--- START ---

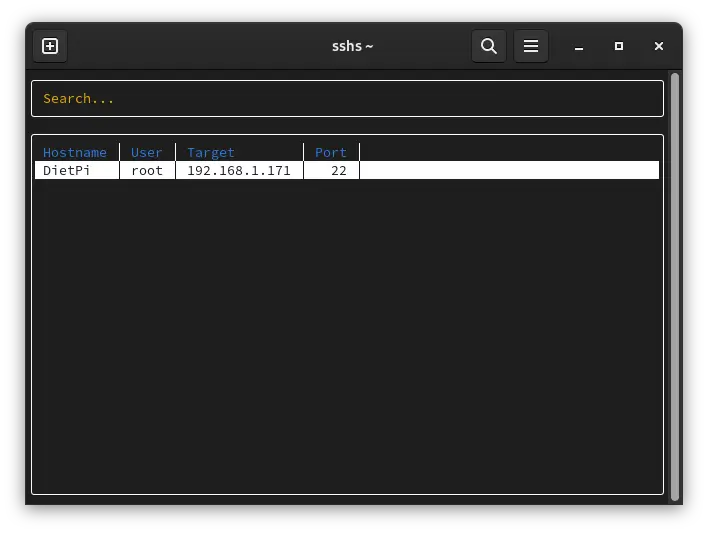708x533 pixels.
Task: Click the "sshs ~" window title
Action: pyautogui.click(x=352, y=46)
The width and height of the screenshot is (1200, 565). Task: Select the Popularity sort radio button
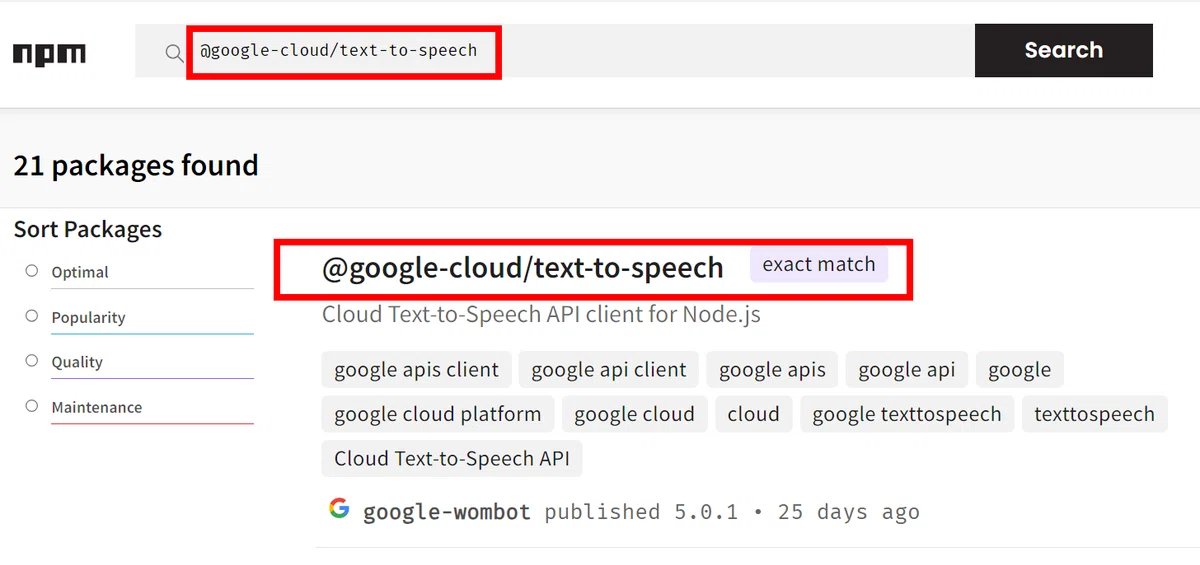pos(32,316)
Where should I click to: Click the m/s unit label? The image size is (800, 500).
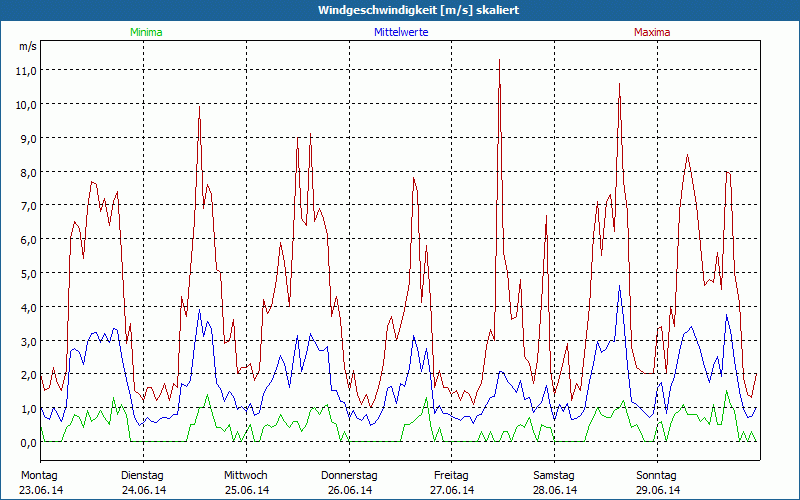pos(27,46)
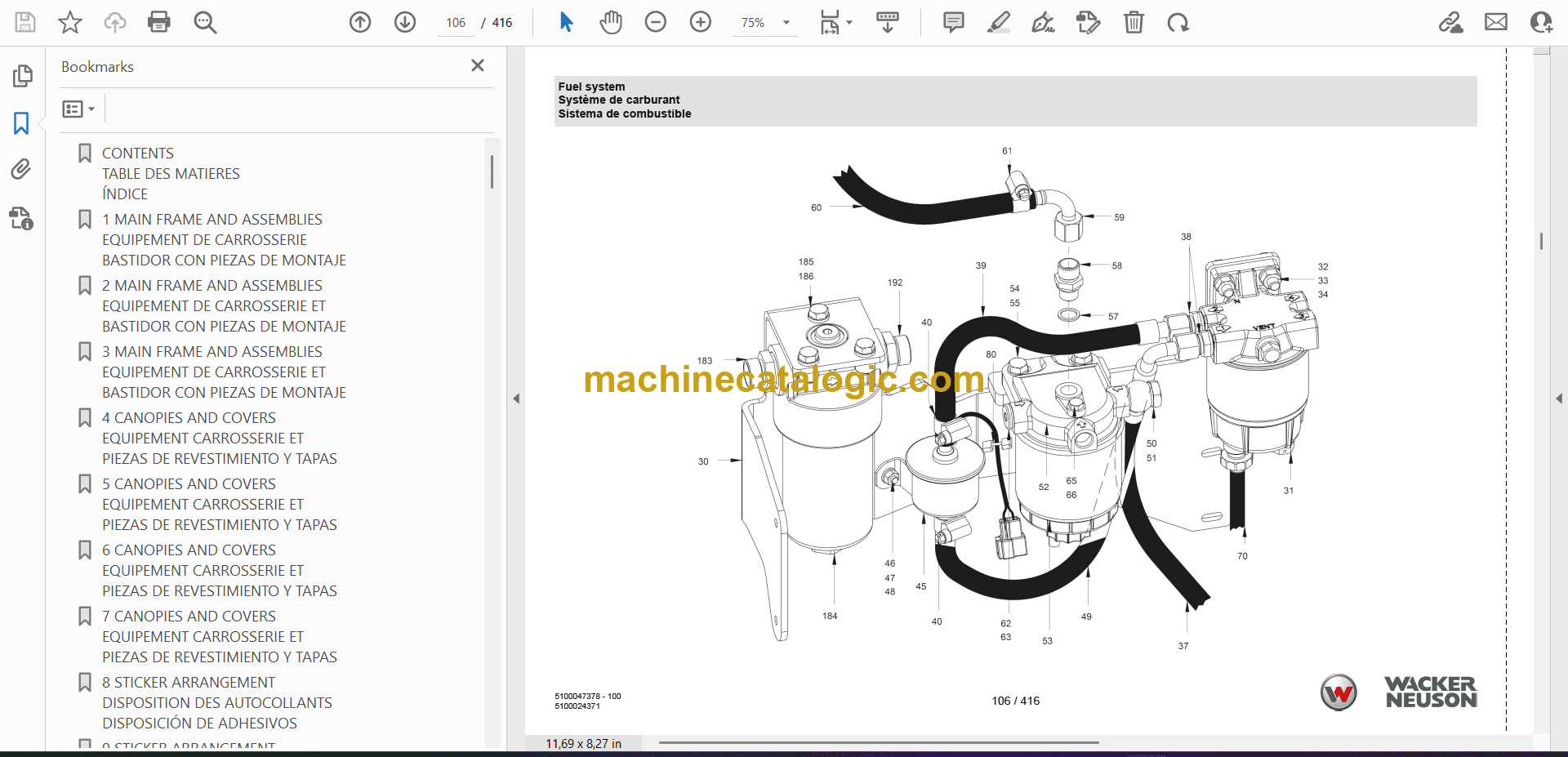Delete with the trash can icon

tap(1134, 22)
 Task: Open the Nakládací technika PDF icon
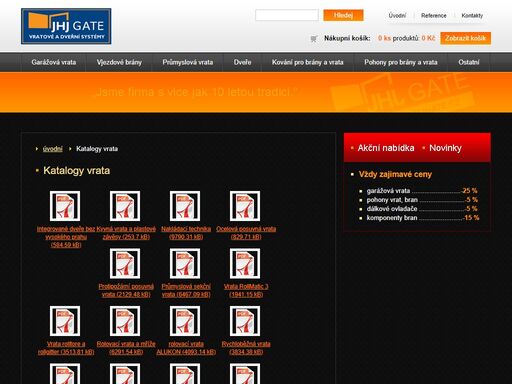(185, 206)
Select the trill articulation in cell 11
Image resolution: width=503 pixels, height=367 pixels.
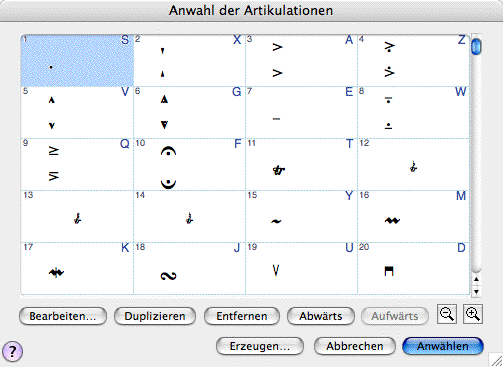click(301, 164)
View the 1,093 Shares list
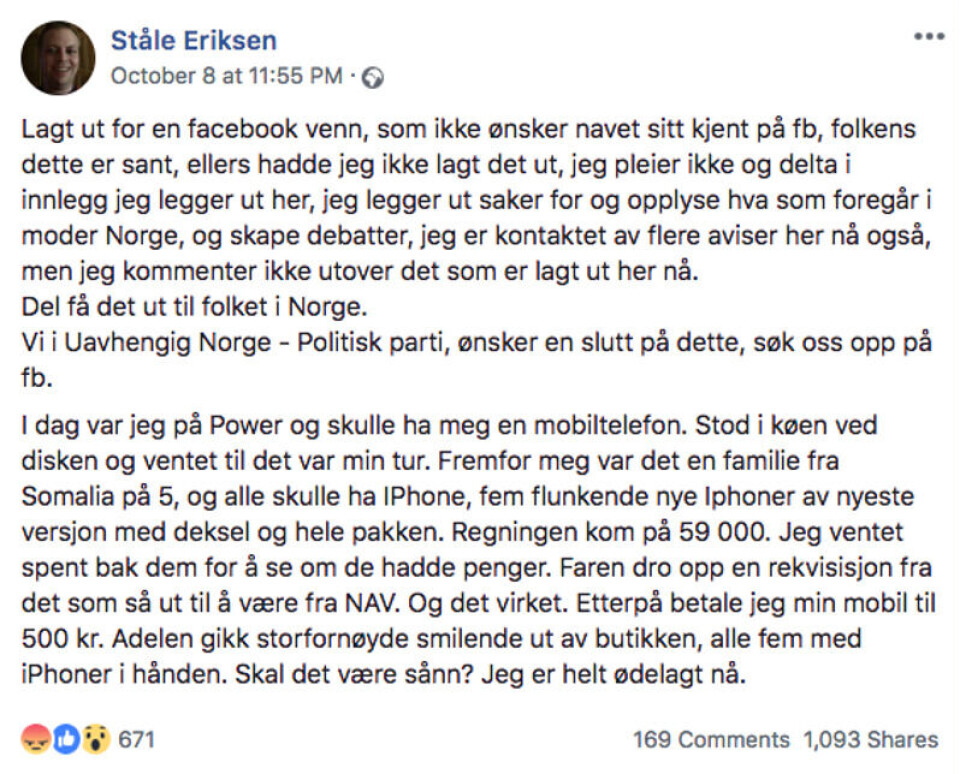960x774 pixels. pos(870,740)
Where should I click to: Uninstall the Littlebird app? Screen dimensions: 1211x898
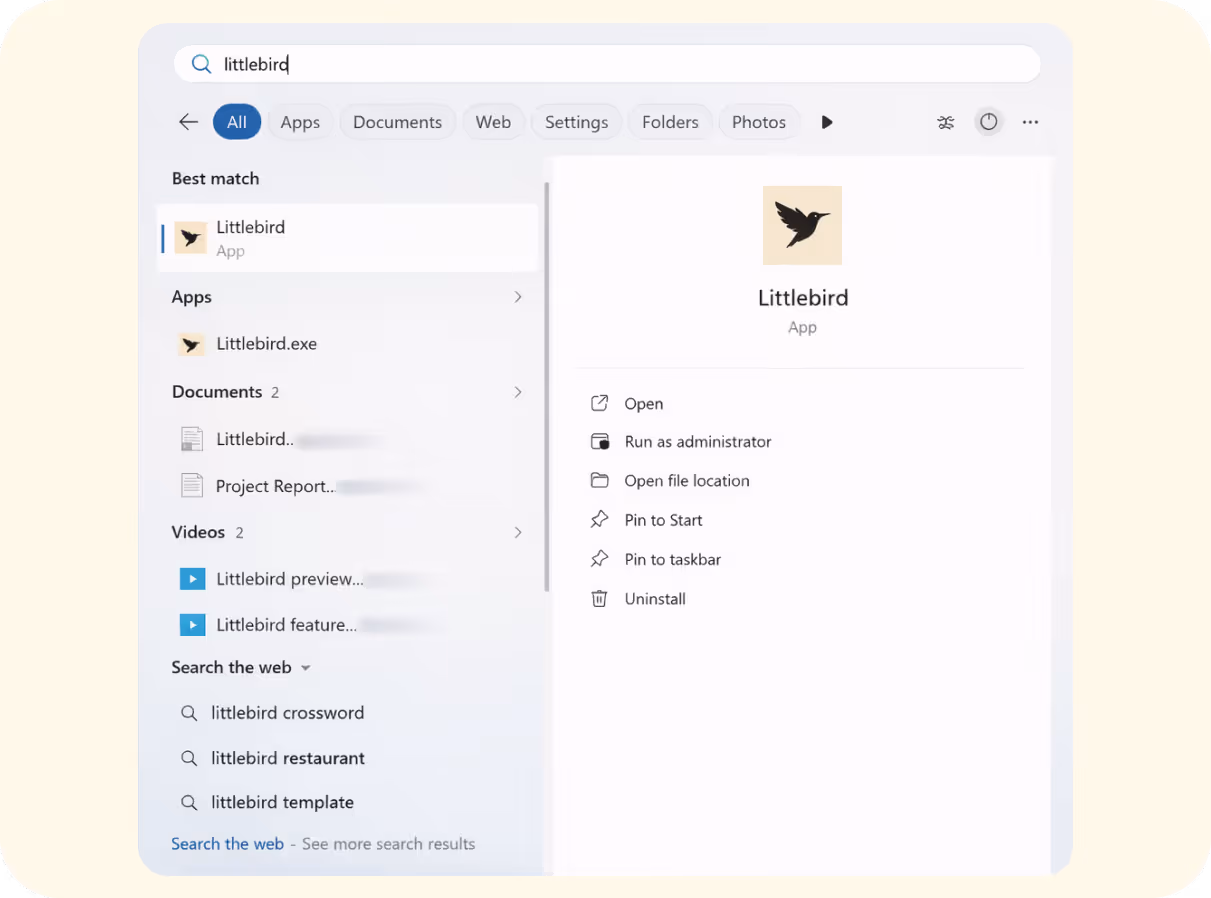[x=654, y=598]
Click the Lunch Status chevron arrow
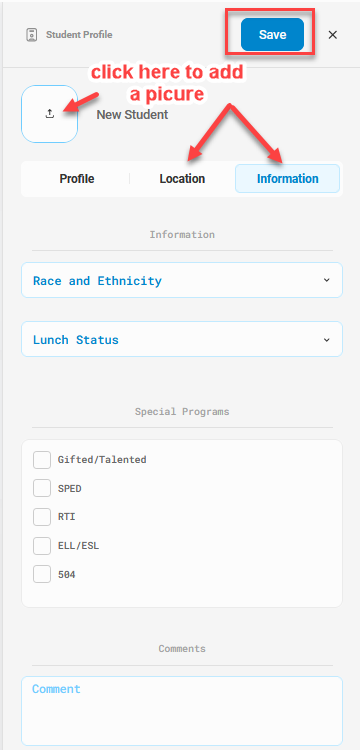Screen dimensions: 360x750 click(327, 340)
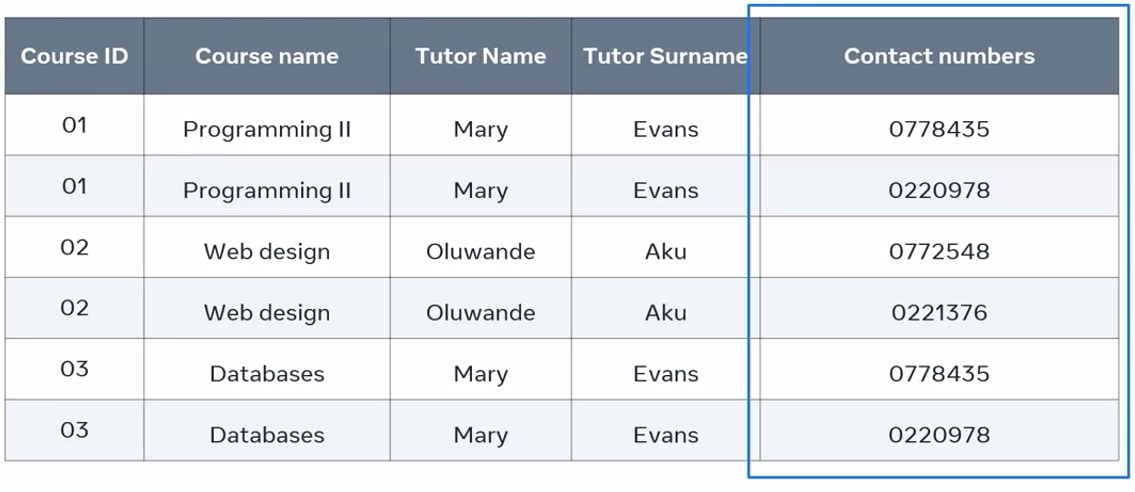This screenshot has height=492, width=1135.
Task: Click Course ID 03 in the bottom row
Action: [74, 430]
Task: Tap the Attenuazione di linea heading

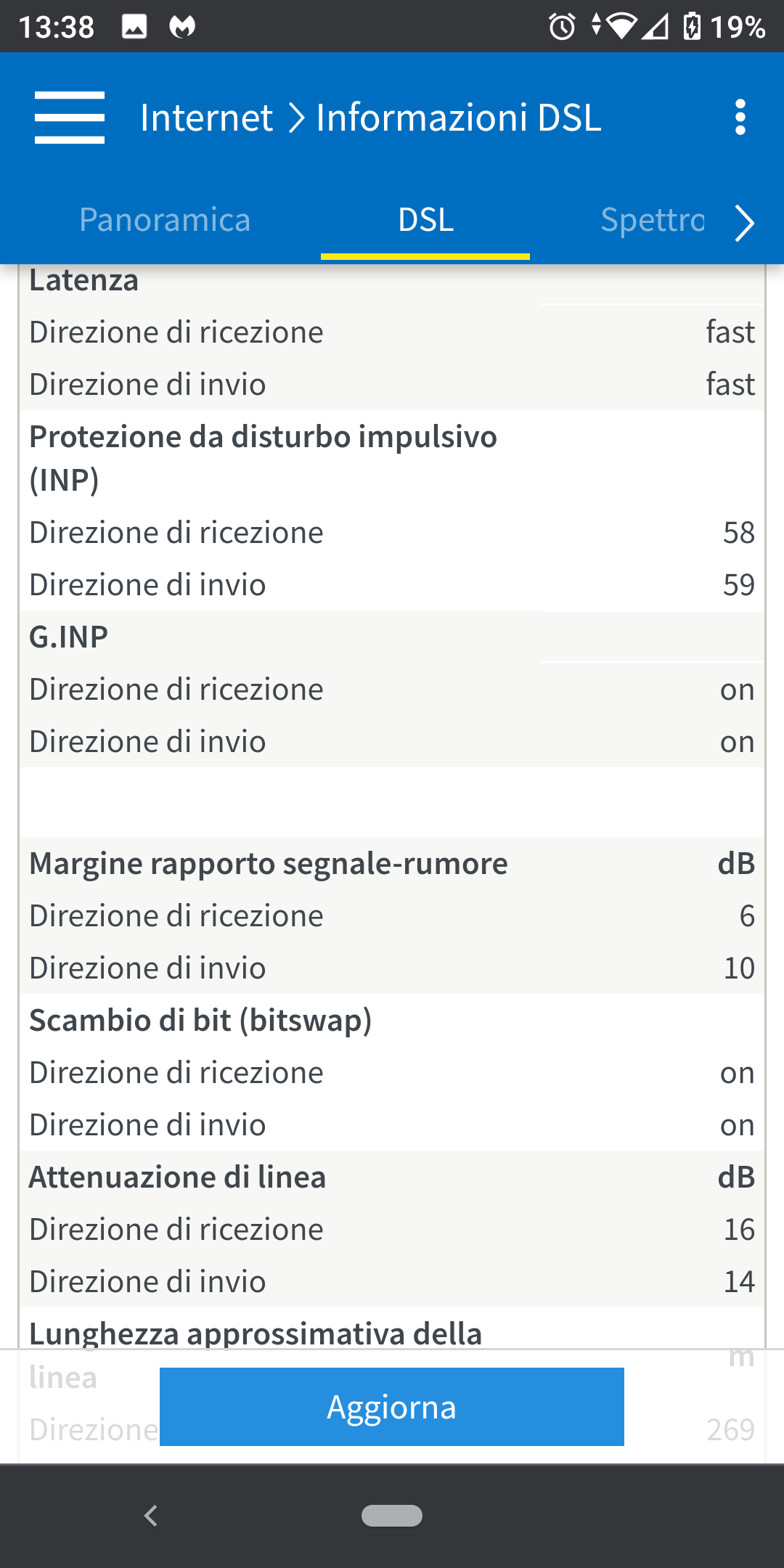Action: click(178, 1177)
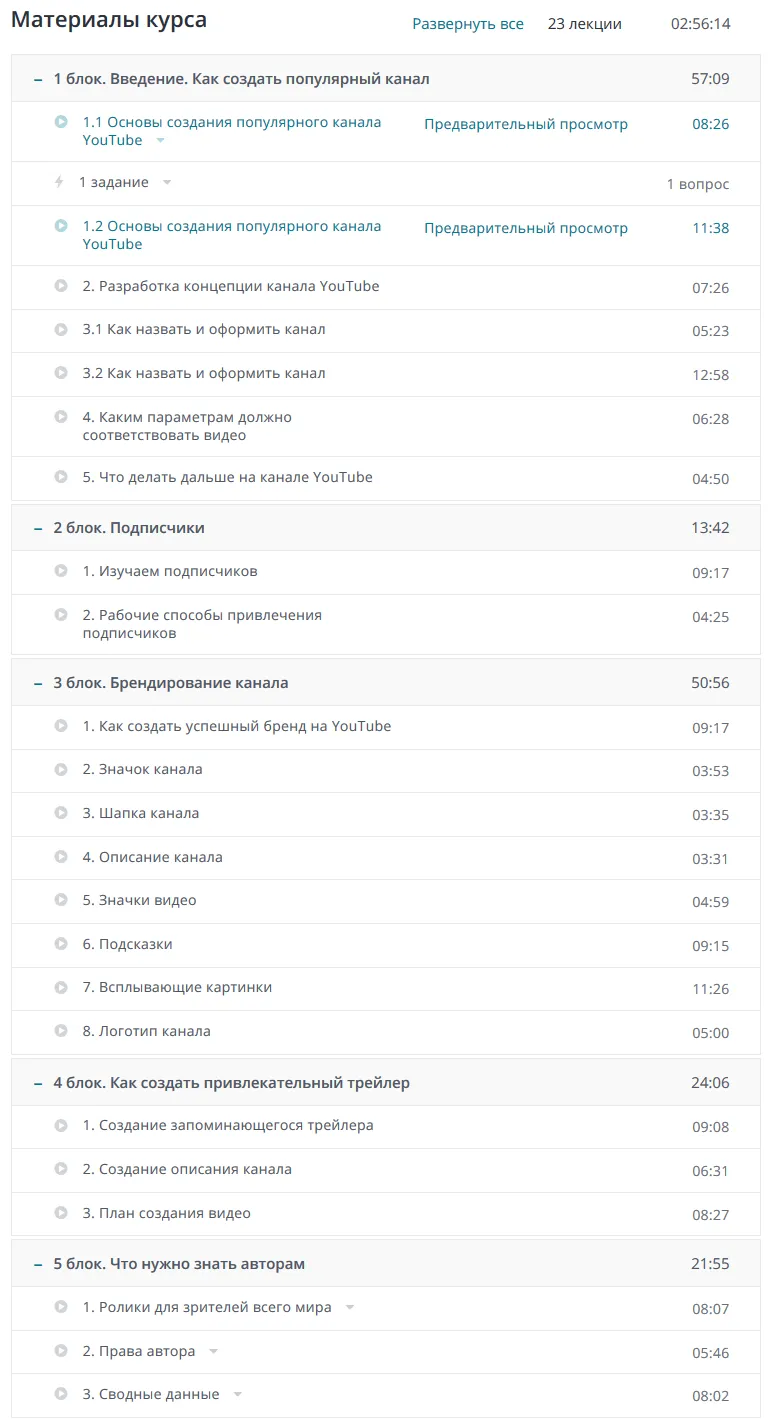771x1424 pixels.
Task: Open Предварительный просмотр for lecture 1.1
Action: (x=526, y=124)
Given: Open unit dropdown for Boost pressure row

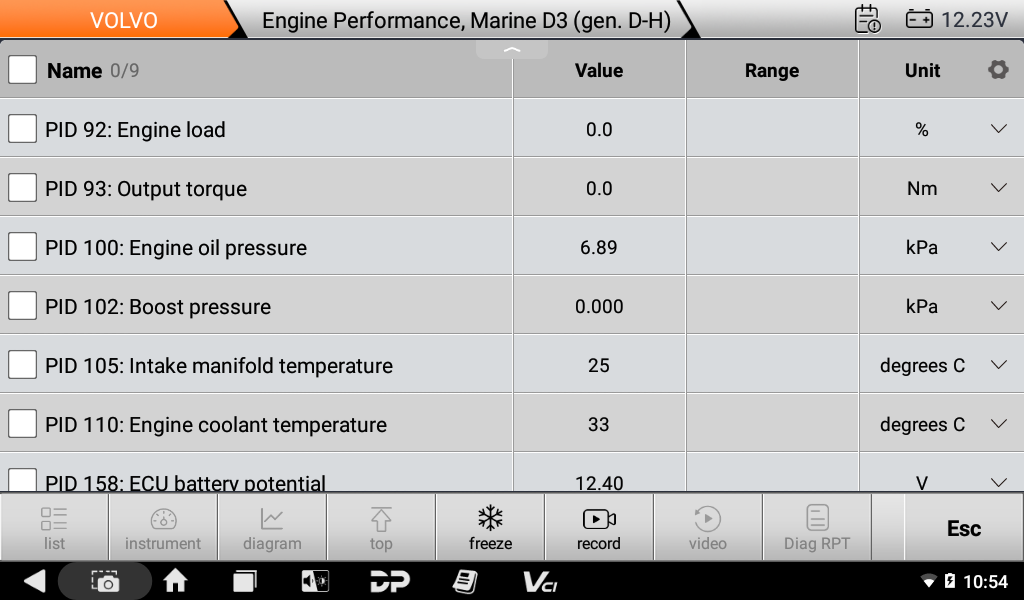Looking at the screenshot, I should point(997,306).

--- END ---

Try it:
Extract exactly the lines above from the line containing "Click the Lunch Status chevron arrow" through the last one, both ends included, but not the pictures.

Answer area:
Click the Lunch Status chevron arrow
Screen dimensions: 360x750 click(327, 340)
This screenshot has height=492, width=1135.
Task: Click Course ID 03 in the bottom row
Action: [74, 430]
Task: Tap the Attenuazione di linea heading

Action: click(178, 1177)
771x1424 pixels.
Task: Open Предварительный просмотр for lecture 1.1
Action: (x=526, y=124)
Given: Open unit dropdown for Boost pressure row

Looking at the screenshot, I should point(997,306).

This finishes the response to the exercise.